Postal Service To Default On $5.5 Billion Payment As Congress Heads Into Recess

Under the law passed in 2006, the postal service must pay at least $5.5 billion a year into a retiree health benefit fund, a steep “prefunding” requirement that doesn’t apply to normal corporations. Although the agency has suffered a significant drop in first-class mail over the last five years, the prefunding payments have accounted for most of the postal service’s losses in recent quarters.

At midnight Wednesday, the U.S. Postal Service is expected to default on a multi-billion dollar payment owed to the Treasury, highlighting financial struggles that could affect not only mail service but hundreds of thousands of jobs.
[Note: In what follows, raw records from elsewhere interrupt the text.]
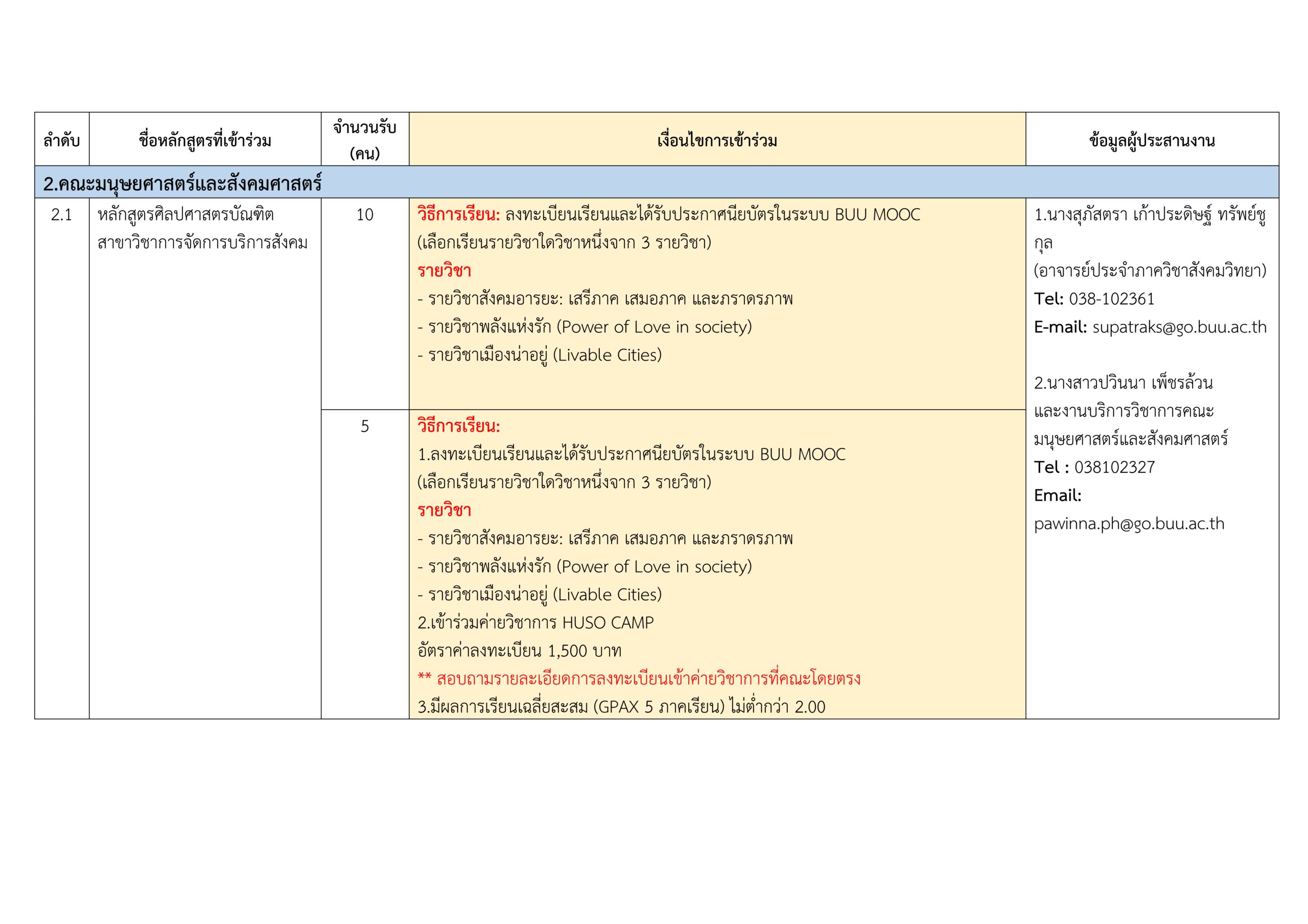This screenshot has height=924, width=1308.
Task: Click the first red รายวิชา heading
Action: click(x=444, y=271)
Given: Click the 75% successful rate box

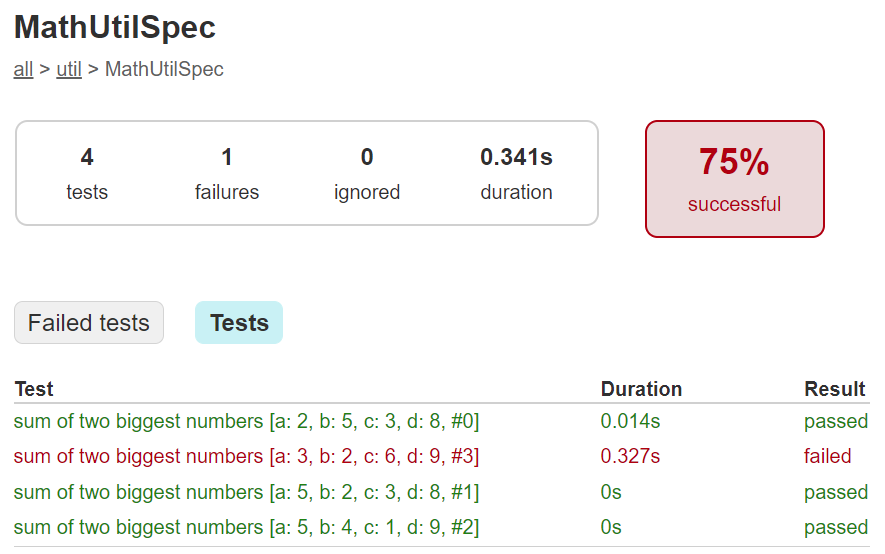Looking at the screenshot, I should 734,179.
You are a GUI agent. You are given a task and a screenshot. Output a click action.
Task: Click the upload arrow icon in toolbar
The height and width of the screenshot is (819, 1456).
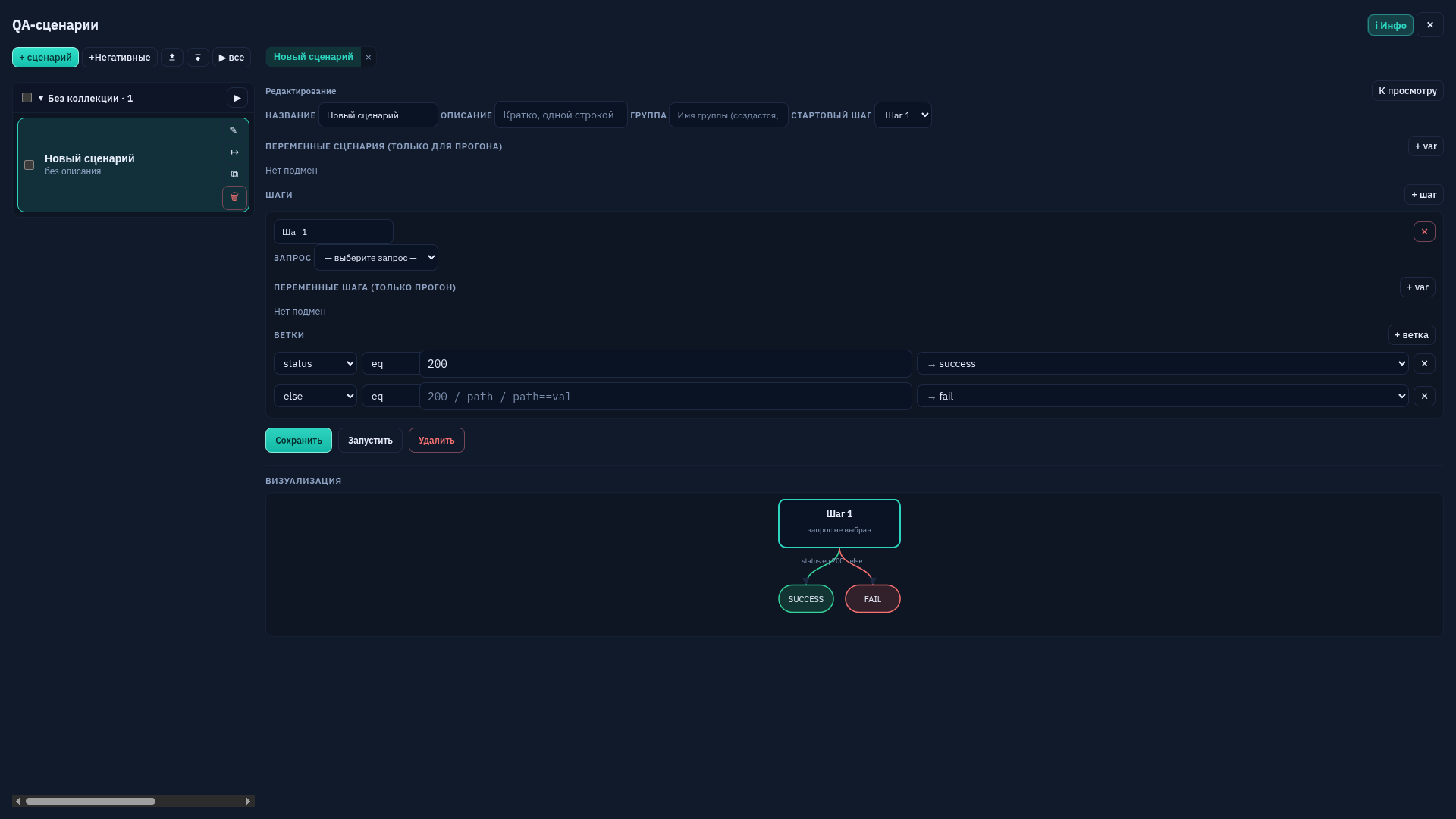(172, 58)
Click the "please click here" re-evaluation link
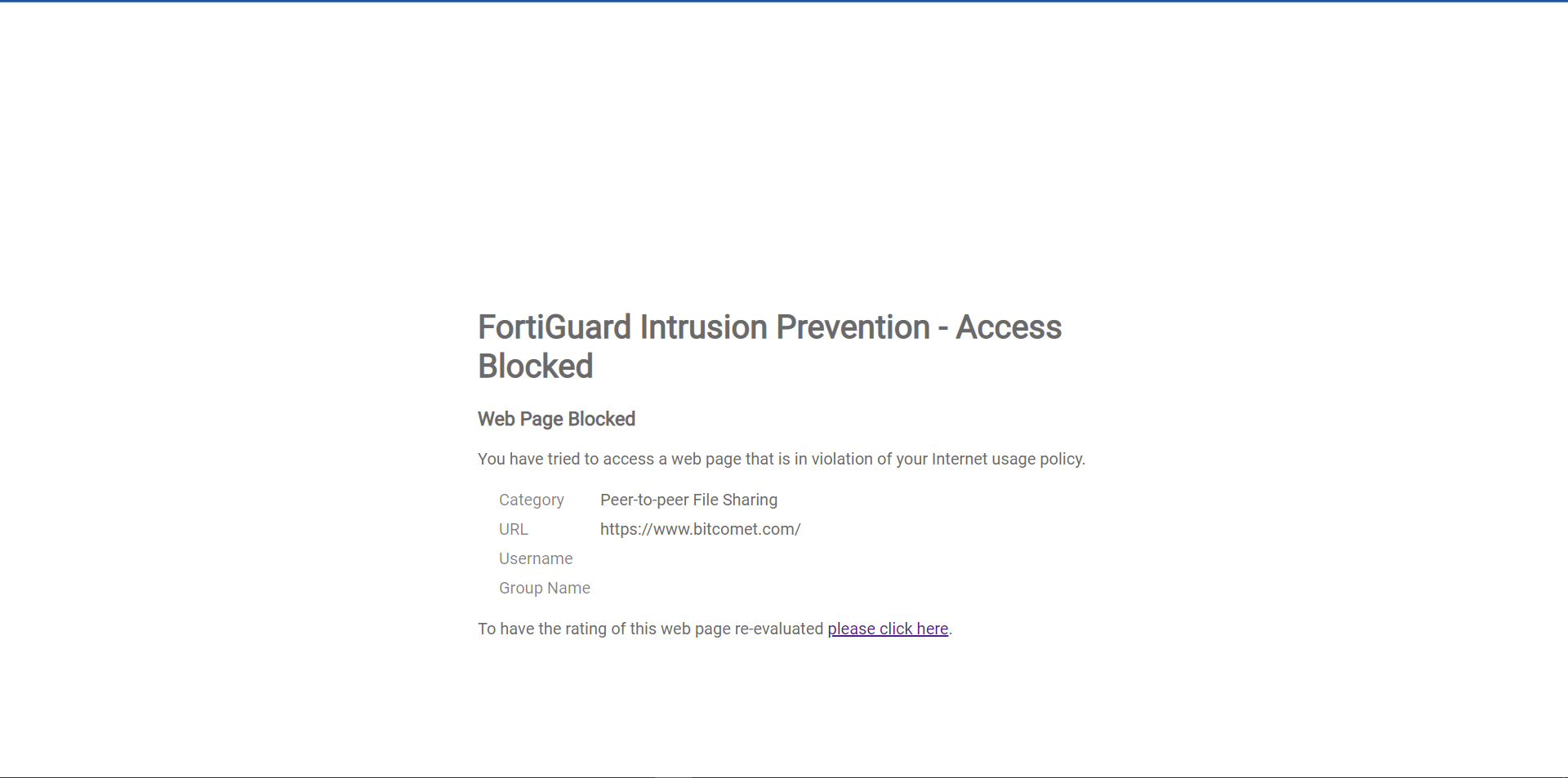The width and height of the screenshot is (1568, 778). click(888, 629)
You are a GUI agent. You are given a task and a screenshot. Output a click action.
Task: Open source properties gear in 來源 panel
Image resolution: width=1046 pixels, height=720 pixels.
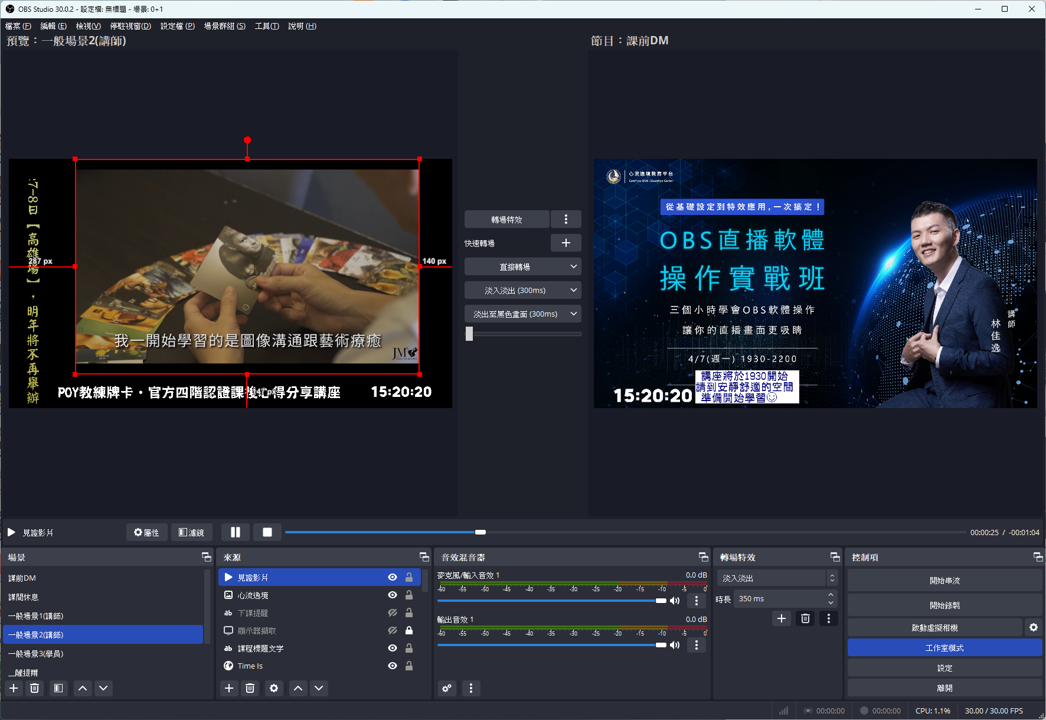[273, 688]
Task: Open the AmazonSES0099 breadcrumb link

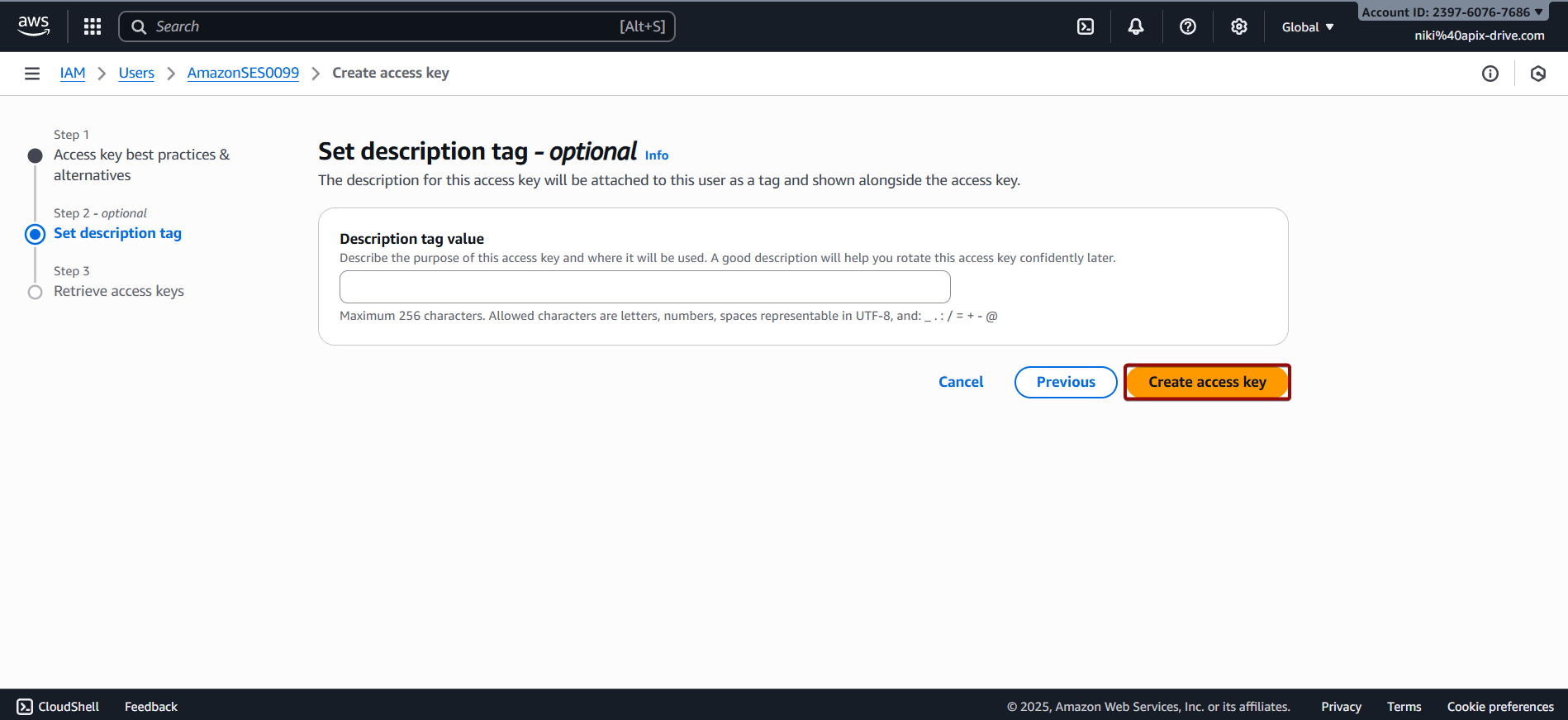Action: [243, 73]
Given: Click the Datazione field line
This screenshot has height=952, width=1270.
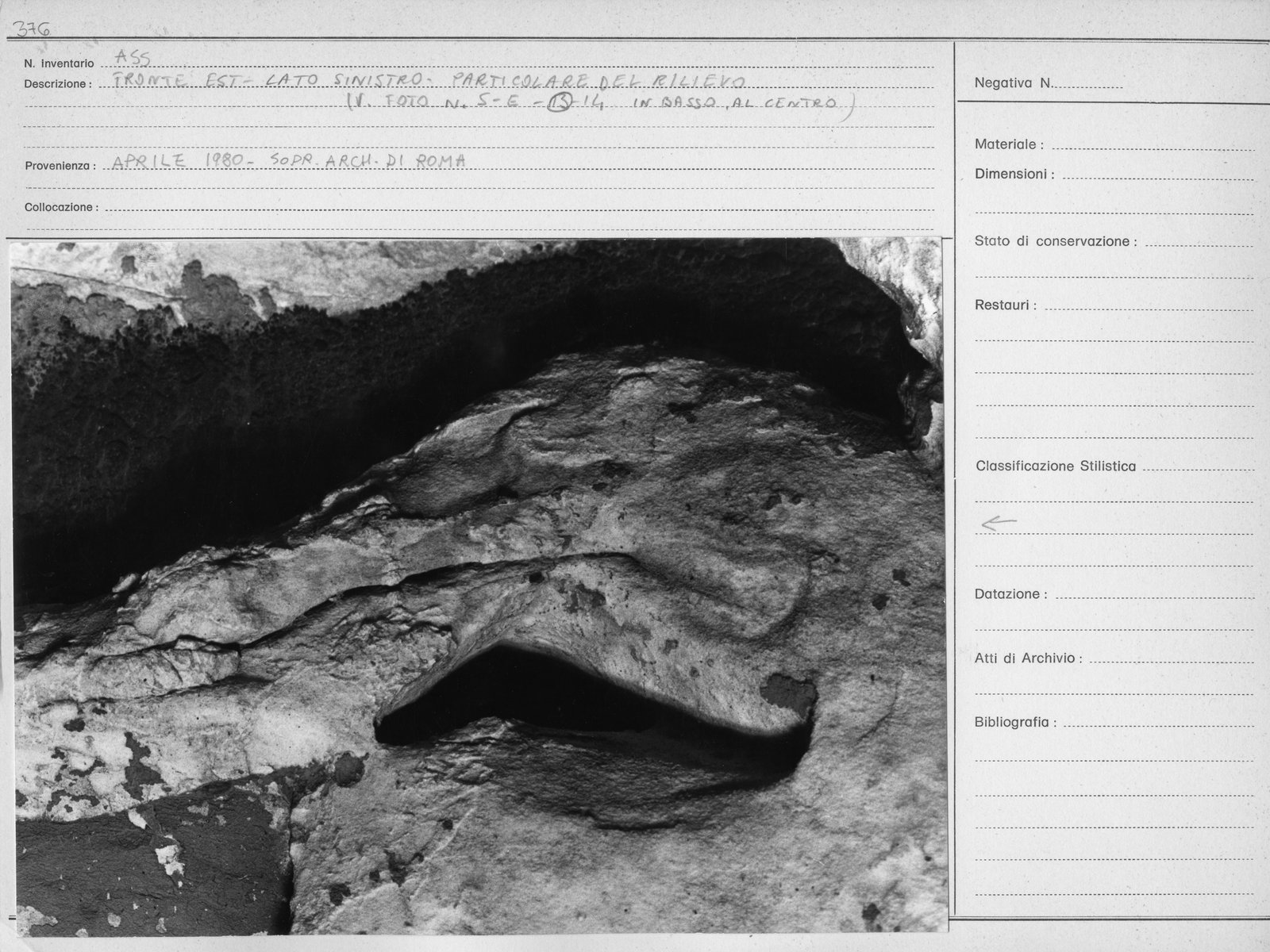Looking at the screenshot, I should [x=1155, y=594].
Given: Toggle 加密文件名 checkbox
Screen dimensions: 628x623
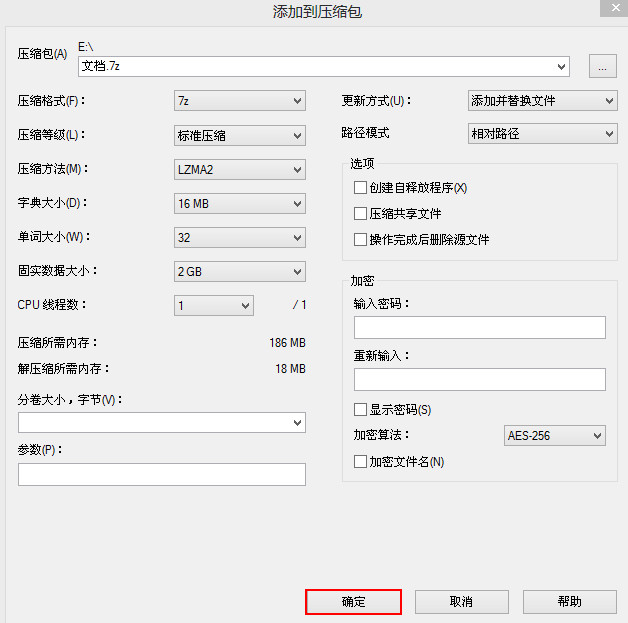Looking at the screenshot, I should [x=360, y=462].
The agency’s failure to make good on a $5.5 billion payment toward retiree health benefits comes as no surprise, and the default won’t have any immediate effects on the postal service’s day-to-day operations, the agency assured in a statement. But the missed payment — reportedly the first of its kind in the post office’s history — will no doubt ramp up the debate over how best to address the agency’s growing red ink.

On Tuesday, some proponents of reform blamed not the postal service but Congress itself for the default, citing a controversial 2006 law that increased the agency’s financial obligations and lawmakers’ failure so far to pass legislation this session that would address the agency’s problems.